**文書本文:**
2017年10月6日(金)@昭和女子大学人見記念講堂
昔は諦めてたライヴ
森高千里は、リアルタイム世代でドンピシャで大好きだった。
だけど、当時ライヴに行く事は諦めててね。
だって、今のようにチケットがネットで買える時代ではなかった。
チケットを買うなら、ぴあに電話するか、店頭に行くしかなかった。
人気アーティストのライヴの場合、発売開始時刻に電話したって繋がりゃしない。呼び出し音さえ鳴らずに、即座に「ただいま大変混み合っておりますので後でおかけ直し下さい」のアナウンスが流れるだけ。やっと繋がる頃にはもう売り切れた後。電話で買える人は都内の人だけだったんじゃなかろうか。
かといって、直接店頭に行くというのも、僕の家の近くにぴあなんてないから、わざわざ電車で出かけねばならず、人気のチケットなら徹夜組がいるのは当たり前だし、それでも売り切れで買えない場合もある。
そこまでしても手に入らない時のダメージを考えたら、非常にリスクが高い。
というわけで、人気アーティストのライヴのチケットを獲るというのは至難の業で、ほとんどのものを諦めていたんだよね。

**資料抜粋:**
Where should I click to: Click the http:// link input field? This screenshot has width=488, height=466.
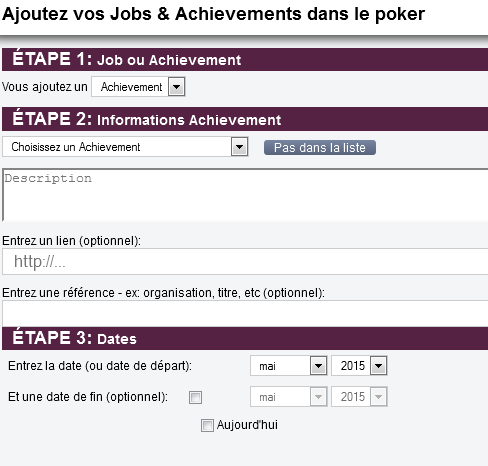coord(245,262)
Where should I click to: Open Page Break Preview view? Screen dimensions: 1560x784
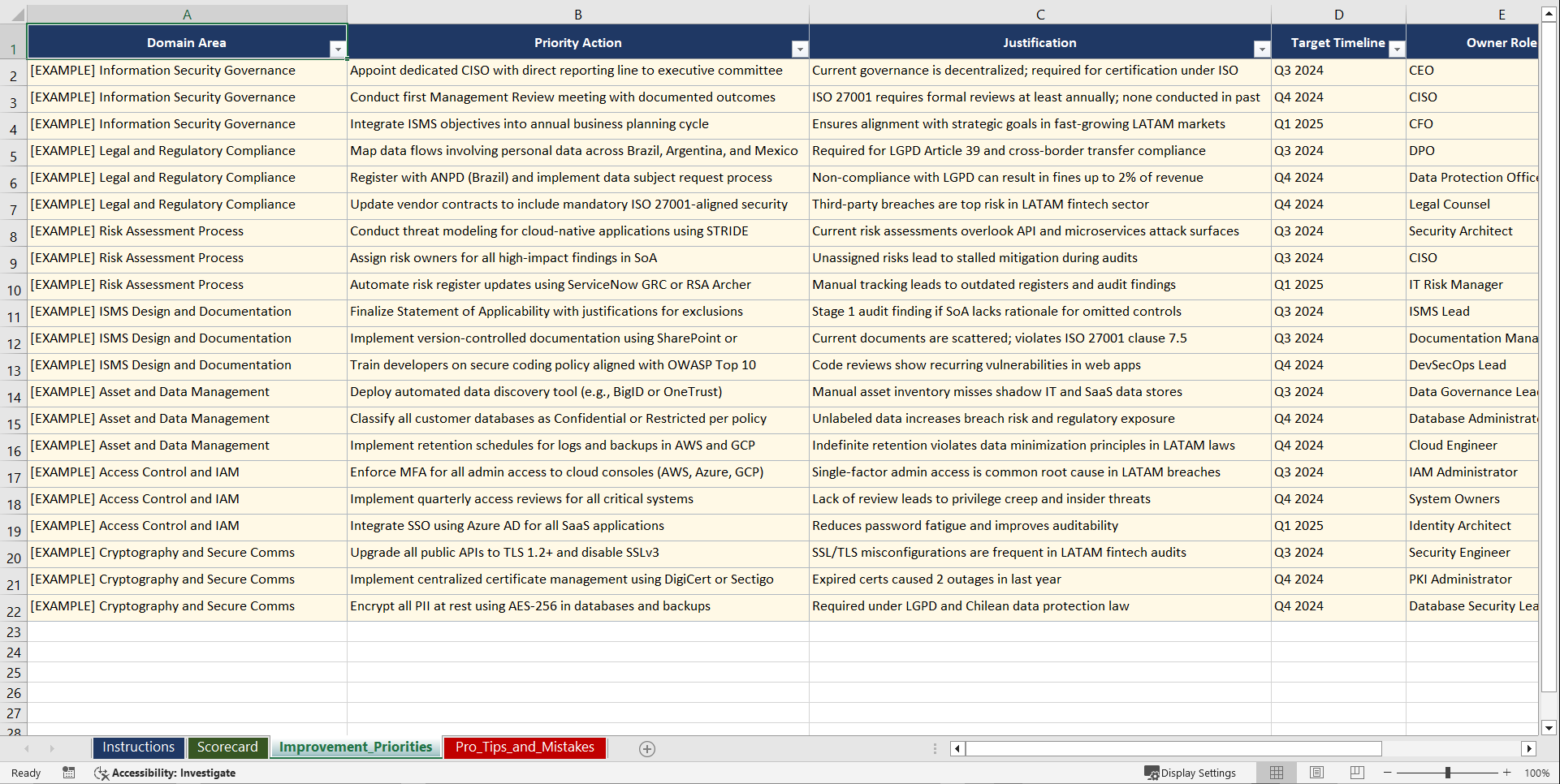(x=1357, y=773)
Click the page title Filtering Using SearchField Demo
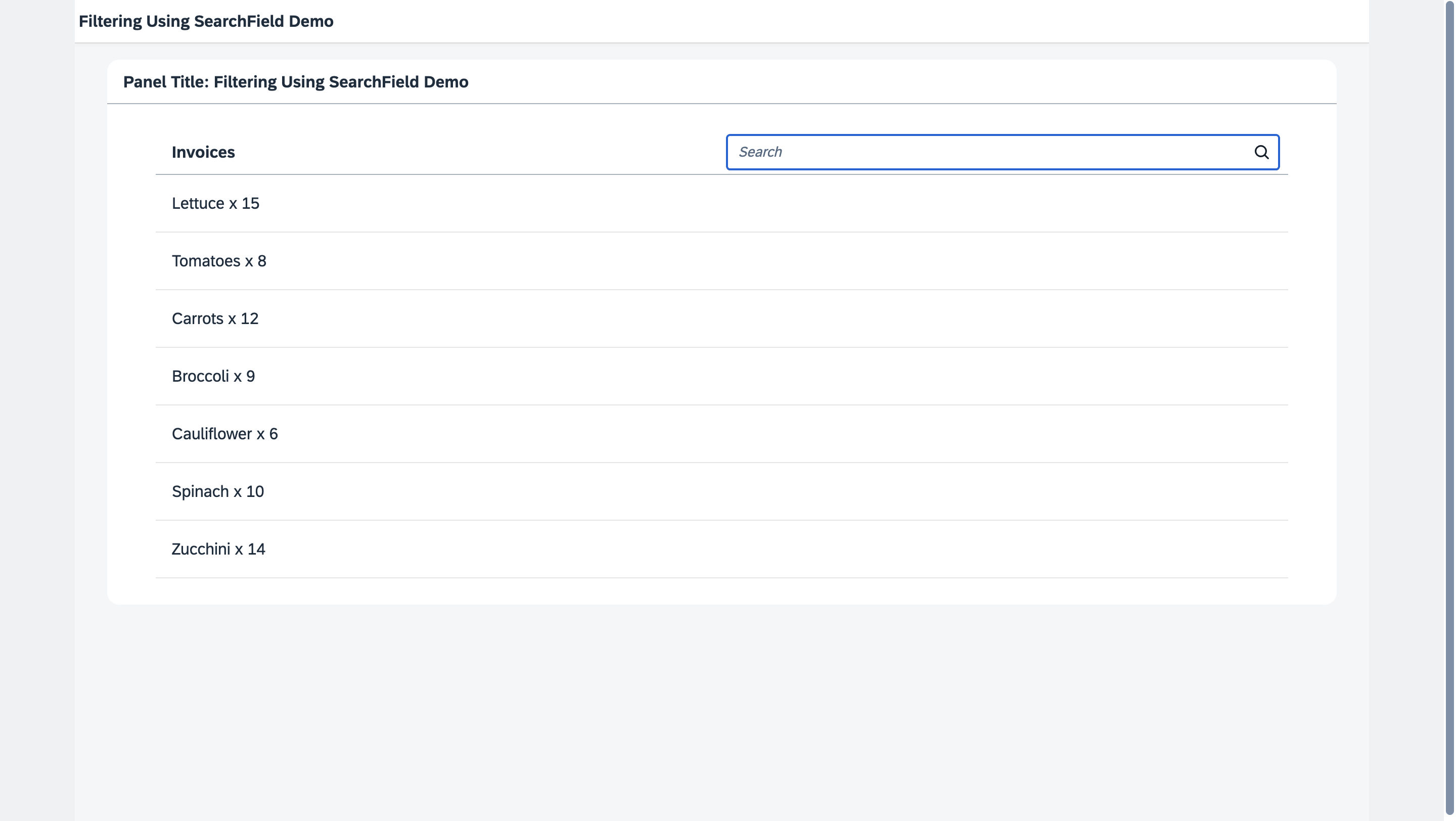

**実施タスク:**
- a) 文書本文によると、2017年10月6日のライヴはどこで行われたか。
- b) 文書本文で、ぴあの店頭に直接行ってチケットを買う場合の難点として挙げられている事柄をすべて列挙せよ。

**各タスクの回答:**
- a) 昭和女子大学人見記念講堂

- b)
- 家の近くにぴあがないため、わざわざ電車で出かけねばならない
- 人気のチケットなら徹夜組がいるのが当たり前である
- それでも売り切れで買えない場合もある